### Work required
Begin at the line containing "You are a computer-use agent. The" and restate it and each line after it exactly, up to and including the last line below. Leave pictures out.
--- Dataset extract ---
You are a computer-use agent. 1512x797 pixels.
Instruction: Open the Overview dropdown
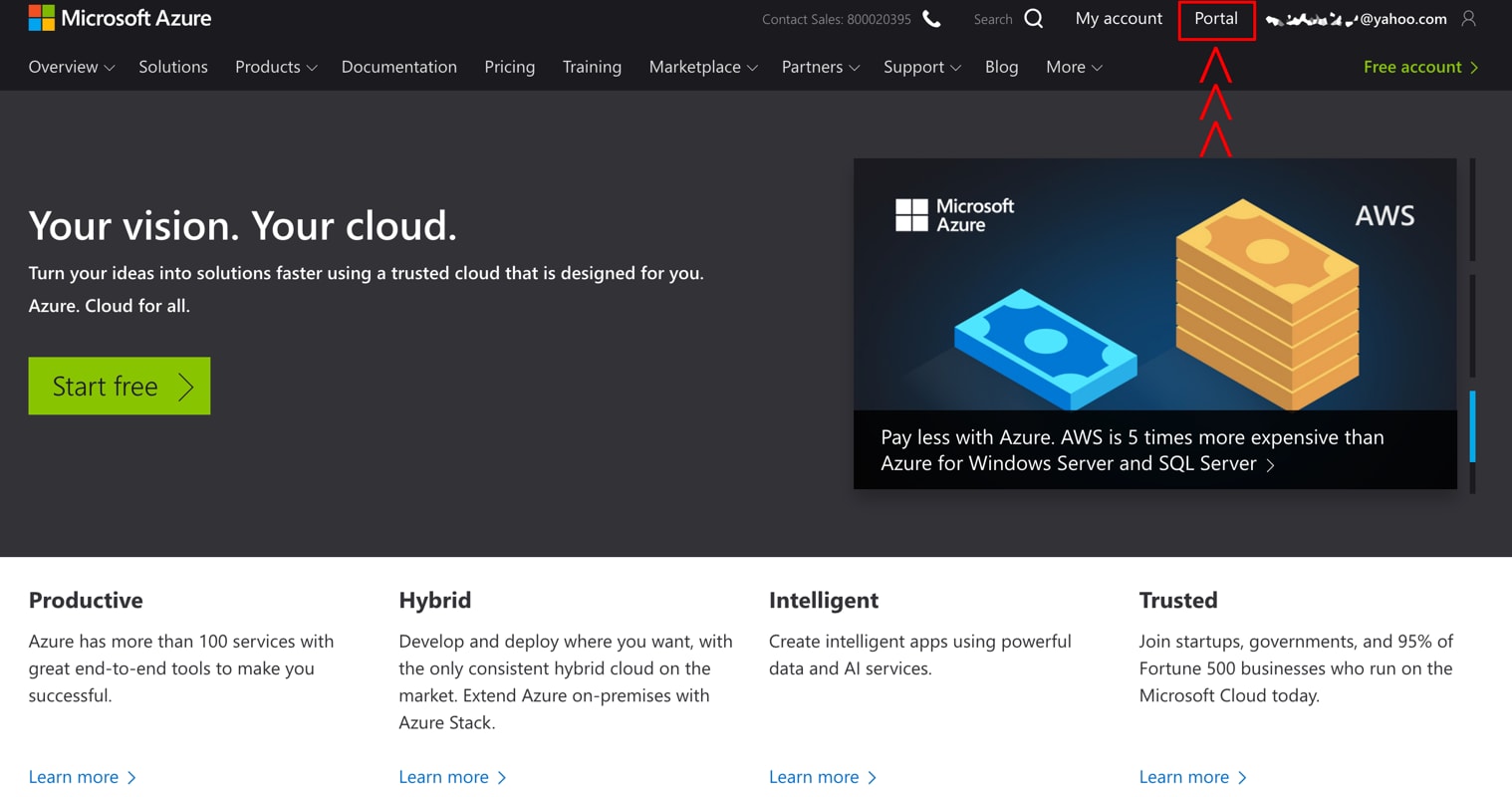tap(71, 67)
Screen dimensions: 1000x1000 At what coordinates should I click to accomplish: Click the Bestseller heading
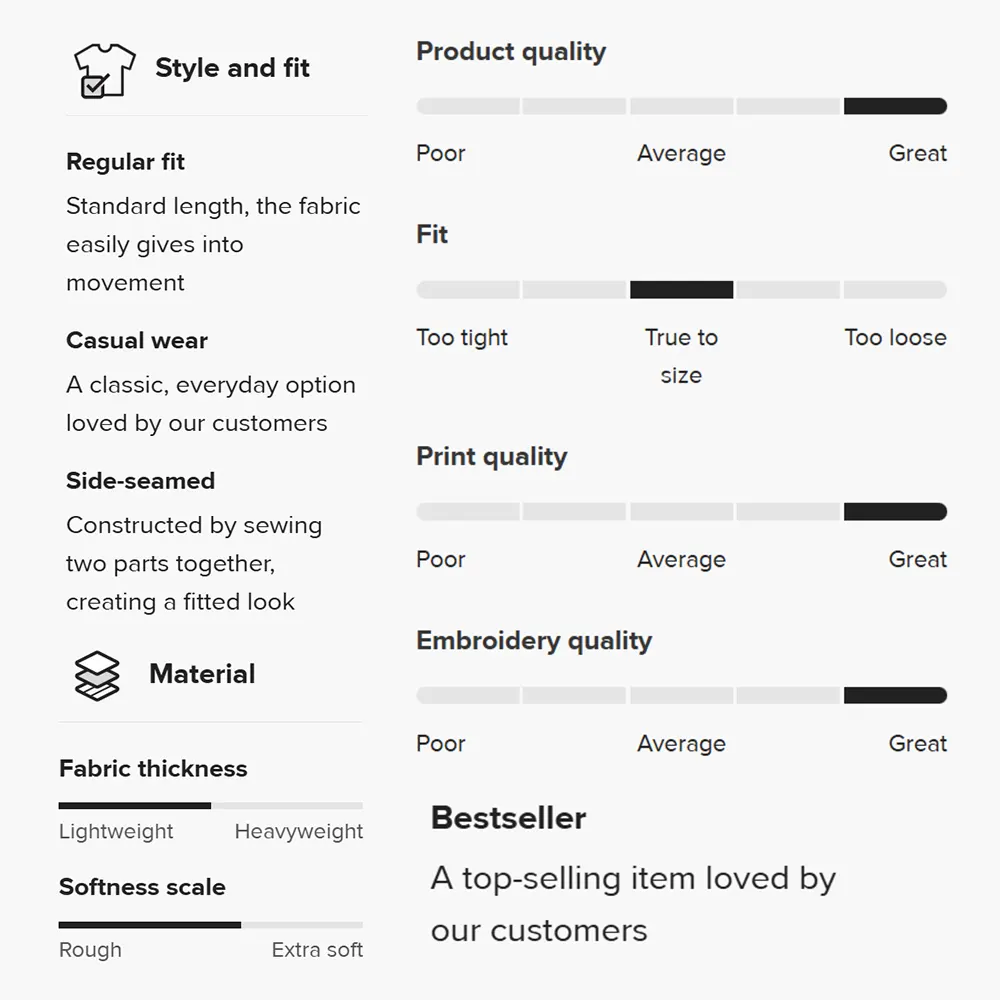508,818
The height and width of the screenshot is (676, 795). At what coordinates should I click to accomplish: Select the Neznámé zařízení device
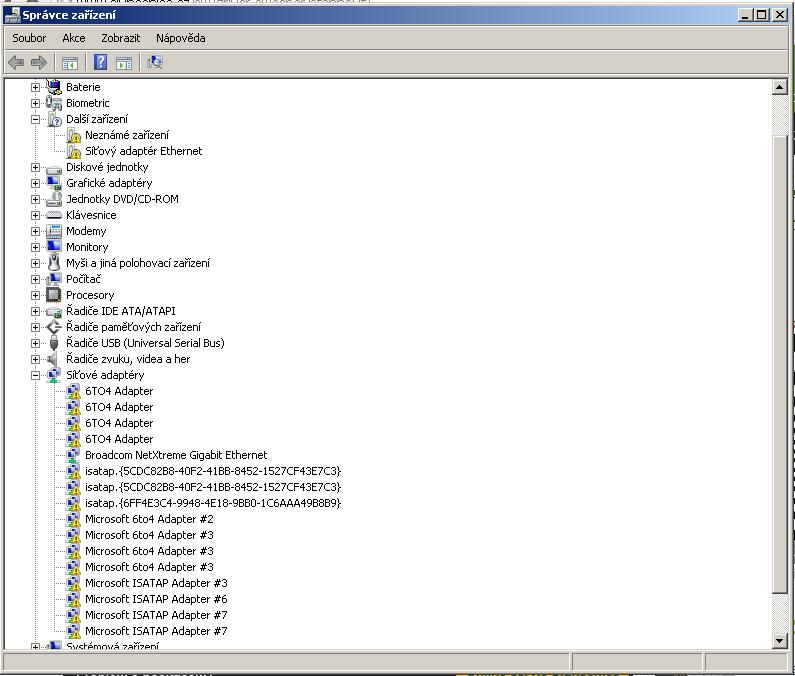click(126, 135)
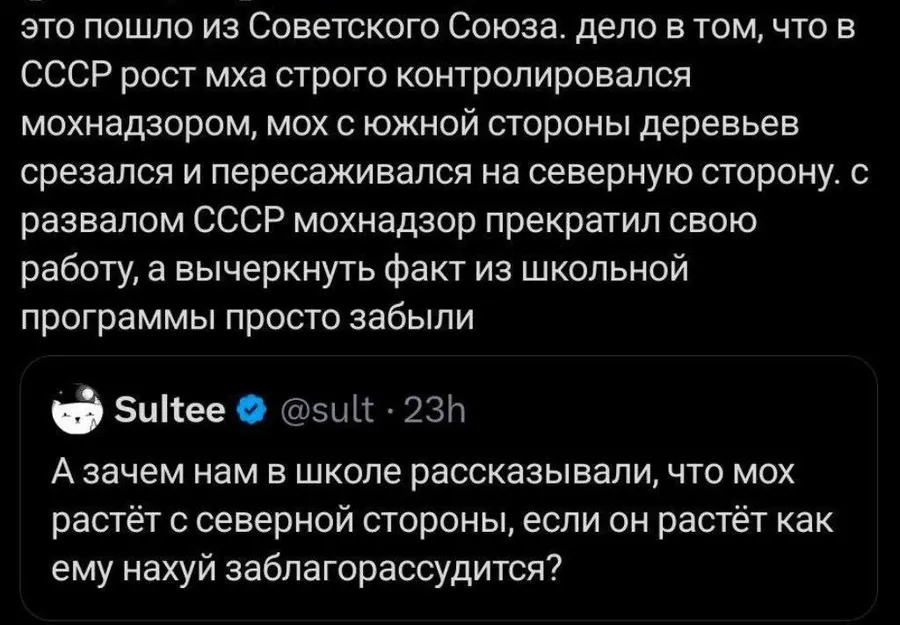
Task: Click the word 'мохнадзором' in main tweet
Action: click(138, 125)
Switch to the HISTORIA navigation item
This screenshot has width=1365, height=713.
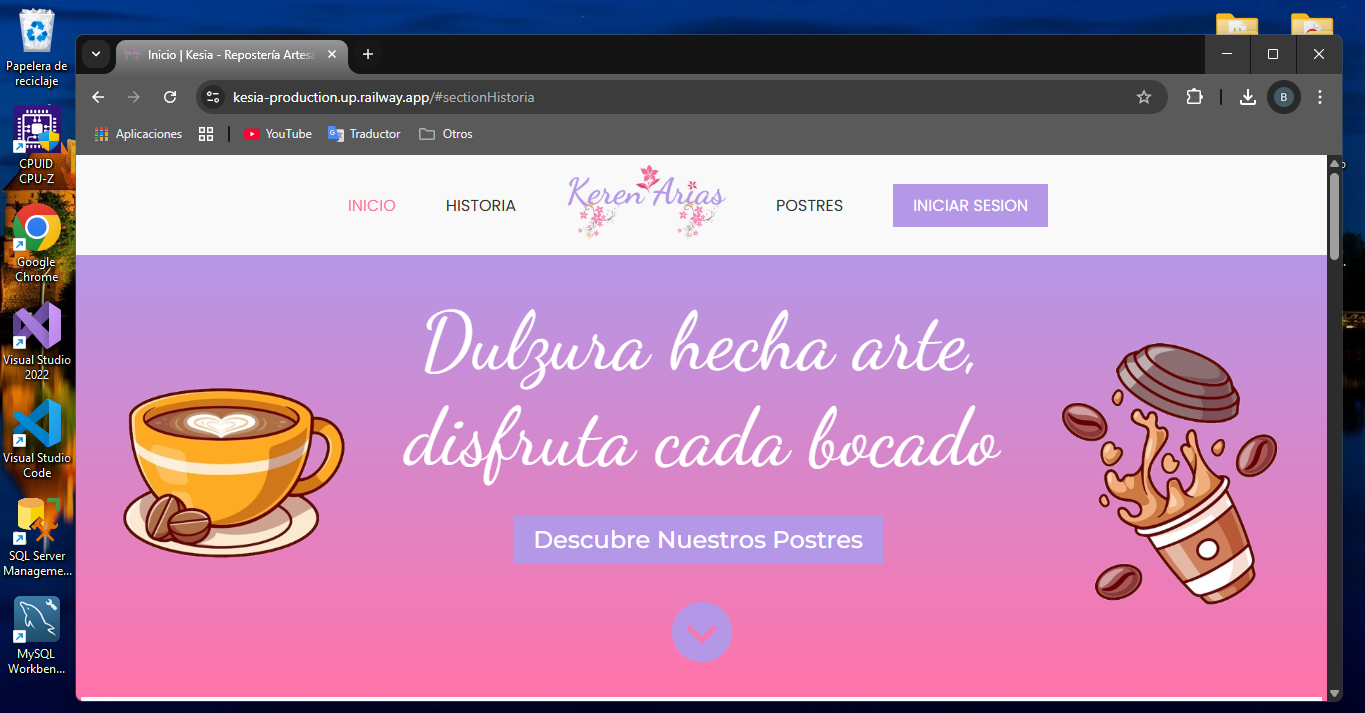[x=480, y=205]
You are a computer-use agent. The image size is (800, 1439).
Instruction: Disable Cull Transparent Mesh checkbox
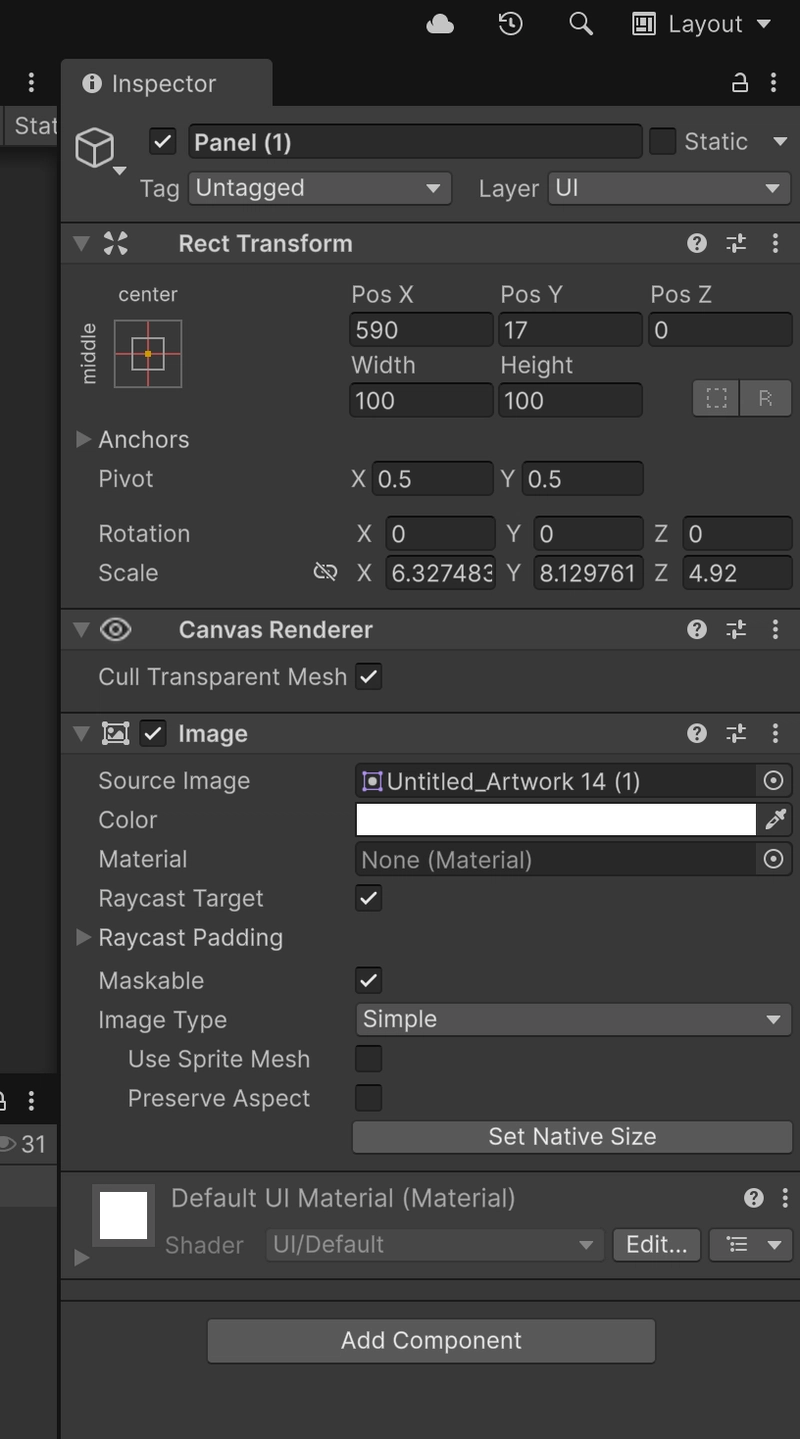pos(369,677)
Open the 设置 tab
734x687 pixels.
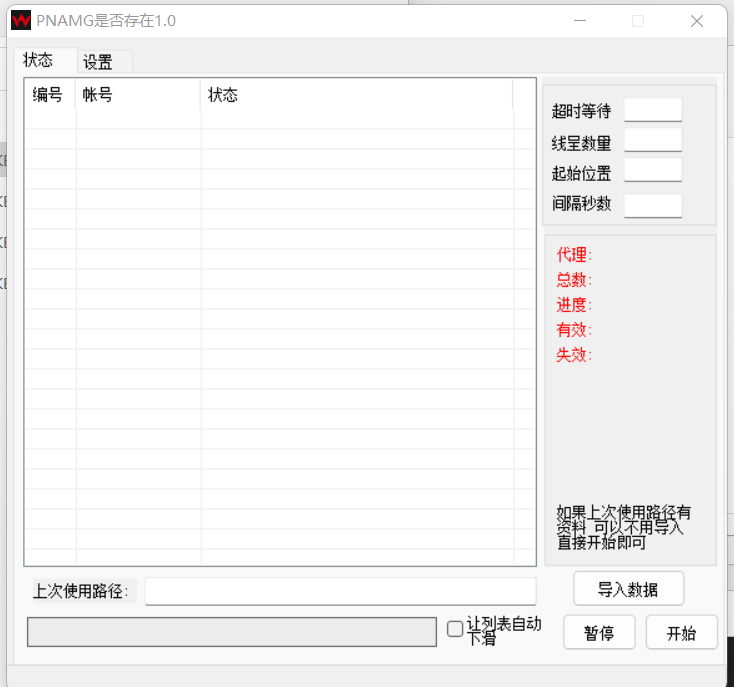pos(98,62)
---
### Answer
You are a computer-use agent. The image size is (800, 1439).
Instruction: Disable Cull Transparent Mesh checkbox
pos(369,677)
Open the 设置 tab
734x687 pixels.
pos(98,62)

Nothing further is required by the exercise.